# Task directions
Up to and including the line with "The image size is (380, 242).", output the records exactly as they appear.

Saved data entries
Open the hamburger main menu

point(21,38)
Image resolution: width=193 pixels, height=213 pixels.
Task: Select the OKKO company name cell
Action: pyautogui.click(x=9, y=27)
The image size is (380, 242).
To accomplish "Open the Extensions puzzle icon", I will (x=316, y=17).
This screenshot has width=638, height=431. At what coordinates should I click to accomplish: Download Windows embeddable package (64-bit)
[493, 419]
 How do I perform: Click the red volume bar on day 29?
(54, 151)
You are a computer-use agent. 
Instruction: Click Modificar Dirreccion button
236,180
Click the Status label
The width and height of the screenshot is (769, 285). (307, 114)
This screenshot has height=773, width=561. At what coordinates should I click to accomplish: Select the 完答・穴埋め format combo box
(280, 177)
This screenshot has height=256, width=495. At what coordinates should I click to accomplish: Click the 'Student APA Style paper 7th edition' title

# Response to the task
Open the hamburger main menu

point(21,38)
Image resolution: width=193 pixels, height=213 pixels.
Task: Select the OKKO company name cell
Action: pyautogui.click(x=9, y=27)
The image size is (380, 242).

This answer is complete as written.